Skunks are most active at dawn and dusk during the warmer months. When threatened, they are capable of spraying an incredibly foul-smelling, oily substance over substantial distances. As a result, dogs that get sprayed tend to take the brunt of it in their face and front. While it is unlikely to cause permanent damage, time is of the essence. The longer the spray sits the worse it is for you and your dog, and the rancid smell of untreated skunk oil can last for months.

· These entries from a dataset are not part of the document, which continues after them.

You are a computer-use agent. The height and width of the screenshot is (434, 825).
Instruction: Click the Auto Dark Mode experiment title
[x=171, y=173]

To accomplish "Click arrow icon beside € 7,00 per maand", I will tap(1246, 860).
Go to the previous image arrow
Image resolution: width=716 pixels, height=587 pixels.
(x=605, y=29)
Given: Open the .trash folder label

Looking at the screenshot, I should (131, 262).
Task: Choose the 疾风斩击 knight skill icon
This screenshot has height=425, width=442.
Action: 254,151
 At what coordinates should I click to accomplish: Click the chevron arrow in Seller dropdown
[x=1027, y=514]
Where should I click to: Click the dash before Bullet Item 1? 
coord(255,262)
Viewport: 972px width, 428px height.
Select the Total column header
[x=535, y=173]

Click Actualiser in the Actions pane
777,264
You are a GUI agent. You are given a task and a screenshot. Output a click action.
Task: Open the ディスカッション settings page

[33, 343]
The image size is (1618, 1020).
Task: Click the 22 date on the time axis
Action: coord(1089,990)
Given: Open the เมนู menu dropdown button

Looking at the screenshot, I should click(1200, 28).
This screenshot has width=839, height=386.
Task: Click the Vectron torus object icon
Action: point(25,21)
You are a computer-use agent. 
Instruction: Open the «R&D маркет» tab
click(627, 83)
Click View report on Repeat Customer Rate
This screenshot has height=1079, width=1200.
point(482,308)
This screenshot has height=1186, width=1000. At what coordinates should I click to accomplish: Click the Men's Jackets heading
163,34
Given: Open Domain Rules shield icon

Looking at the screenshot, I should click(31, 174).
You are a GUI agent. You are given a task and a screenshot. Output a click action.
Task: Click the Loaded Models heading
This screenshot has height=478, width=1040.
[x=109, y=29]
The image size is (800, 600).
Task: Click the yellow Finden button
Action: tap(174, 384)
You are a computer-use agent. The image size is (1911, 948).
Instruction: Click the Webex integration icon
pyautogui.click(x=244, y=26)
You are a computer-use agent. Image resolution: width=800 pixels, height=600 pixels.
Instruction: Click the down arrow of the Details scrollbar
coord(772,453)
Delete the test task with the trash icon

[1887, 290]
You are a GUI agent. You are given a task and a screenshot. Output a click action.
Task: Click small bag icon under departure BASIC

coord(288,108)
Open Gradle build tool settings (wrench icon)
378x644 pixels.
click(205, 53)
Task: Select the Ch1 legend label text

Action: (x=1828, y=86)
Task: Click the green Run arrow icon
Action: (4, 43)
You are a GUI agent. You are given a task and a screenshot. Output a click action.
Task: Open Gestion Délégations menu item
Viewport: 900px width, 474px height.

Most important is to be prepared. Here we outline a procedure that we have been using for years. It is based on science rather than old wives’ tales, works like a charm and costs next to nothing. Don’t waste your time or money on perfectly good tomato juice or commercially available products. Keep the following items at hand year-round but make sure they are relatively fresh. Going to the store after your dog has been sprayed is wasting valuable time:
1. A set of old rain gear and rubber boots, as well as rubber gloves (for you!).
2. One 16 fl oz bottle of hydrogen peroxide, a box (1 lbs) of baking soda, one tablespoon of Dawn (or similar) dish soap and a bowl. This will be sufficient for a medium size dog. Double the ingredients for a large dog or if you have two dogs.
3. An outdoor place with access to plenty of water (garden hose or buckets) and a tree or stake to tie your dog’s leash to.
Follow the steps below for a clean, fresh, stink-free dog:
1. Put on your protective gear and sequester your dog outside. Skunk oil transferred to rugs and other items in the house will last a long time. Having a helper will make things easier.
2. Mix up the hydrogen peroxide, baking soda and dish soap in a bowl, using your gloved hands.
3. Wet down your dog briefly and immediately take small portions of the mix and rub it into the dog’s coat. Use more where the dog got sprayed (the front presumably) and less in other areas but work the mix into the entire coat if you can’t see where the dog got sprayed. Use a cloth around the face of your dog and be careful around eyes, nose and mouth. Use only half of the mixture you made, you will need the other half later.
4. Let the mixture have contact with your dog’s coat for about ten minutes (not longer!). Rinse the dog with plenty of water.
5. Repeat steps 3 and 4, using the other half of the mixture you had set aside earlier.
Dry off your dog and marvel in the fact that you went from smelly horror to a fresh dog in 30 minutes. As an aside, basic science is the reason the mixture works as it causes a chemical reaction that transforms skunk oil into an odorless and water soluble substance that you can simply rinse off.